Collected data entries

BEGIN

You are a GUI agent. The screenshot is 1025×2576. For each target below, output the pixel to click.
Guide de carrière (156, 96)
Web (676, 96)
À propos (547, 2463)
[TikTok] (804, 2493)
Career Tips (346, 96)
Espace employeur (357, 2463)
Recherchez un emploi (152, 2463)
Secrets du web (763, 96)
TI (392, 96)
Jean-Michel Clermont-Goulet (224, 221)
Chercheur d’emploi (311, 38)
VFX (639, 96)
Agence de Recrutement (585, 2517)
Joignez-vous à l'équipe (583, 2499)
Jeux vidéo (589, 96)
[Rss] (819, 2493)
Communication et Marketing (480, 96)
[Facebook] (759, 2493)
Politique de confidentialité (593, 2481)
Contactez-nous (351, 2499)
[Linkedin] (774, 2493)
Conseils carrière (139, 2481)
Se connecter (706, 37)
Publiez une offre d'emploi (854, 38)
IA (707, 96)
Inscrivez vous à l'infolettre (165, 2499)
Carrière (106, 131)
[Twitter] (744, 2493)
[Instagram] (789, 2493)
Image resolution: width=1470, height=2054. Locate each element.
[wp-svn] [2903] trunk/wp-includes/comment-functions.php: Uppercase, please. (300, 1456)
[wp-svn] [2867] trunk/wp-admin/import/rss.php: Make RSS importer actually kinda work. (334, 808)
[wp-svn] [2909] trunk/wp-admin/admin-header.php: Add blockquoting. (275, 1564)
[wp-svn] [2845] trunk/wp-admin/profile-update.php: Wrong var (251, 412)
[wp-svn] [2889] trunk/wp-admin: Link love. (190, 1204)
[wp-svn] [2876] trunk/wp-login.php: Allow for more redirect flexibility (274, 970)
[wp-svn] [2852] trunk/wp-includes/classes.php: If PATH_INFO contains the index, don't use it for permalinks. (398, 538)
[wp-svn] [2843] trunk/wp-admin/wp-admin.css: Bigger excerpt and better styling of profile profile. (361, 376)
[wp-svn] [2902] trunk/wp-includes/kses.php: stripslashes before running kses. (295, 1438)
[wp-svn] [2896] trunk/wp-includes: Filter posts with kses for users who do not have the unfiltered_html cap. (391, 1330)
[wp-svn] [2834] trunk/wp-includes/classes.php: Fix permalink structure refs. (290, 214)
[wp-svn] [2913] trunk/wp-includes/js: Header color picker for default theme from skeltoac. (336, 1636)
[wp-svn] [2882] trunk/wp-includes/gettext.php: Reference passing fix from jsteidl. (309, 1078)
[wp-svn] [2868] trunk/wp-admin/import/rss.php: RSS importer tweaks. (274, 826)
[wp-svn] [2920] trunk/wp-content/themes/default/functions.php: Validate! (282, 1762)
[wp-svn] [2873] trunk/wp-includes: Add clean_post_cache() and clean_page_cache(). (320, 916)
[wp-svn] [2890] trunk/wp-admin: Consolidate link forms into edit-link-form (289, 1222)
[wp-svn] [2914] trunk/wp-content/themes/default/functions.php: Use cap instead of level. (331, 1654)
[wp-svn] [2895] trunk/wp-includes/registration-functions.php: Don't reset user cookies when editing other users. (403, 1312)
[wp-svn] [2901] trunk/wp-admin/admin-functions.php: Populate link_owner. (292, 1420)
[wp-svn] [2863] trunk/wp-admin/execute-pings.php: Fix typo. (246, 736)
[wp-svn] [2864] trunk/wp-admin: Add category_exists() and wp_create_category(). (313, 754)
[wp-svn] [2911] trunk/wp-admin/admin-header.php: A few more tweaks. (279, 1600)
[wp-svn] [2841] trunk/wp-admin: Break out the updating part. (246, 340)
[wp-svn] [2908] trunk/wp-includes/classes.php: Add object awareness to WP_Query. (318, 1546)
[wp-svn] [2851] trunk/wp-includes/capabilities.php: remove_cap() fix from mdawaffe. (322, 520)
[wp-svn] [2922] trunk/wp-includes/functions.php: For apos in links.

END

» TASK DETAILS:
Reproduce every record word for word.

» WRITTEN ANSWER:
You are a GUI agent. The screenshot is 1025×2576. For each target below, output the pixel to click.
Guide de carrière (156, 96)
Web (676, 96)
À propos (547, 2463)
[TikTok] (804, 2493)
Career Tips (346, 96)
Espace employeur (357, 2463)
Recherchez un emploi (152, 2463)
Secrets du web (763, 96)
TI (392, 96)
Jean-Michel Clermont-Goulet (224, 221)
Chercheur d’emploi (311, 38)
VFX (639, 96)
Agence de Recrutement (585, 2517)
Joignez-vous à l'équipe (583, 2499)
Jeux vidéo (589, 96)
[Rss] (819, 2493)
Communication et Marketing (480, 96)
[Facebook] (759, 2493)
Politique de confidentialité (593, 2481)
Contactez-nous (351, 2499)
[Linkedin] (774, 2493)
Conseils carrière (139, 2481)
Se connecter (706, 37)
Publiez une offre d'emploi (854, 38)
IA (707, 96)
Inscrivez vous à l'infolettre (165, 2499)
Carrière (106, 131)
[Twitter] (744, 2493)
[Instagram] (789, 2493)
Image resolution: width=1470, height=2054. Locate each element.
[wp-svn] [2903] trunk/wp-includes/comment-functions.php: Uppercase, please. (300, 1456)
[wp-svn] [2867] trunk/wp-admin/import/rss.php: Make RSS importer actually kinda work. (334, 808)
[wp-svn] [2909] trunk/wp-admin/admin-header.php: Add blockquoting. (275, 1564)
[wp-svn] [2845] trunk/wp-admin/profile-update.php: Wrong var (251, 412)
[wp-svn] [2889] trunk/wp-admin: Link love. (190, 1204)
[wp-svn] [2876] trunk/wp-login.php: Allow for more redirect flexibility (274, 970)
[wp-svn] [2852] trunk/wp-includes/classes.php: If PATH_INFO contains the index, don't use it for permalinks. (398, 538)
[wp-svn] [2843] trunk/wp-admin/wp-admin.css: Bigger excerpt and better styling of profile profile. (361, 376)
[wp-svn] [2902] trunk/wp-includes/kses.php: stripslashes before running kses. (295, 1438)
[wp-svn] [2896] trunk/wp-includes: Filter posts with kses for users who do not have the unfiltered_html cap. (391, 1330)
[wp-svn] [2834] trunk/wp-includes/classes.php: Fix permalink structure refs. (290, 214)
[wp-svn] [2913] trunk/wp-includes/js: Header color picker for default theme from skeltoac. (336, 1636)
[wp-svn] [2882] trunk/wp-includes/gettext.php: Reference passing fix from jsteidl. (309, 1078)
[wp-svn] [2868] trunk/wp-admin/import/rss.php: RSS importer tweaks. (274, 826)
[wp-svn] [2920] trunk/wp-content/themes/default/functions.php: Validate! (282, 1762)
[wp-svn] [2873] trunk/wp-includes: Add clean_post_cache() and clean_page_cache(). (320, 916)
[wp-svn] [2890] trunk/wp-admin: Consolidate link forms into edit-link-form (289, 1222)
[wp-svn] [2914] trunk/wp-content/themes/default/functions.php: Use cap instead of level. (331, 1654)
[wp-svn] [2895] trunk/wp-includes/registration-functions.php: Don't reset user cookies when editing other users. (403, 1312)
[wp-svn] [2901] trunk/wp-admin/admin-functions.php: Populate link_owner. (292, 1420)
[wp-svn] [2863] trunk/wp-admin/execute-pings.php: Fix typo. (246, 736)
[wp-svn] [2864] trunk/wp-admin: Add category_exists() and wp_create_category(). (313, 754)
[wp-svn] [2911] trunk/wp-admin/admin-header.php: A few more tweaks. (279, 1600)
[wp-svn] [2841] trunk/wp-admin: Break out the updating part. (246, 340)
[wp-svn] [2908] trunk/wp-includes/classes.php: Add object awareness to WP_Query. (318, 1546)
[wp-svn] [2851] trunk/wp-includes/capabilities.php: remove_cap() fix from mdawaffe. (322, 520)
[wp-svn] [2922] trunk/wp-includes/functions.php: For apos in links.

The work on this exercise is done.